Task description => Once the line containing "Image resolution: width=1024" is found in the entries below, reproduce it and every line after it, stopping at and including the line containing "Click the purple line swatch for Atmos AVD-1"; reproduce nothing else, and keep each line exact.

Material for the task =>
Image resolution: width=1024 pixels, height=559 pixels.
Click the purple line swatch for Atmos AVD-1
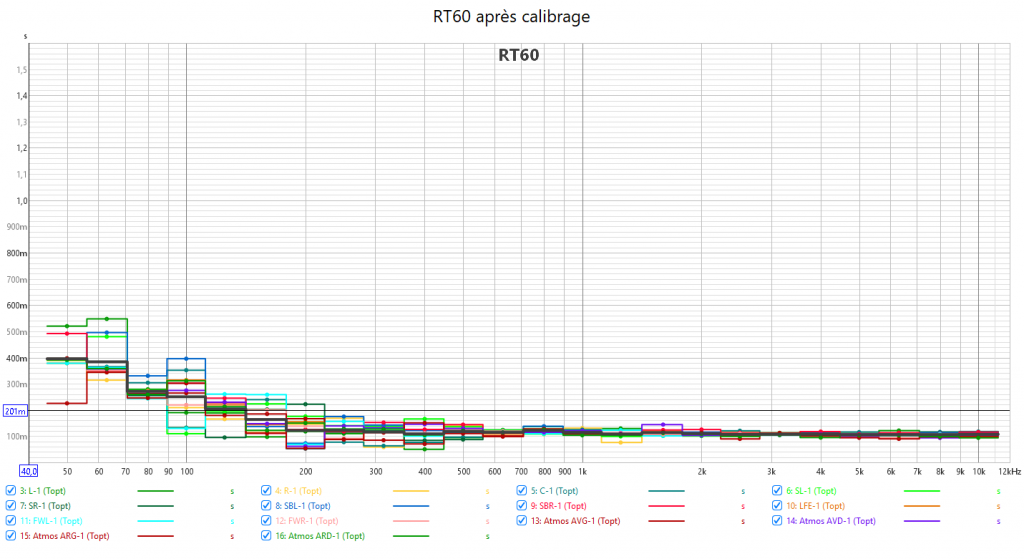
---
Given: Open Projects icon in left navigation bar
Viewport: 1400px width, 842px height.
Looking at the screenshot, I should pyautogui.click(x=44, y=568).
--
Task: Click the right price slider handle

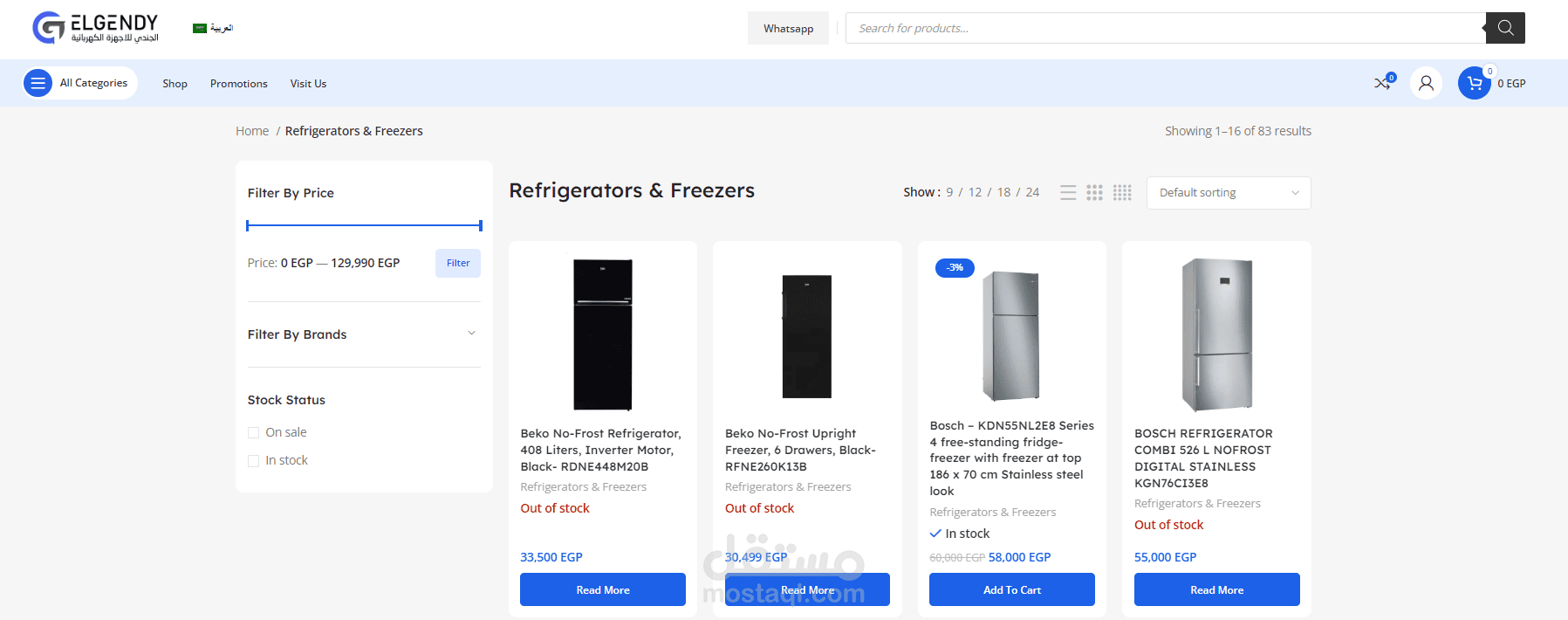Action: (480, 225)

Solution to this problem =>
Image resolution: width=1024 pixels, height=559 pixels.
Click the purple line swatch for Atmos AVD-1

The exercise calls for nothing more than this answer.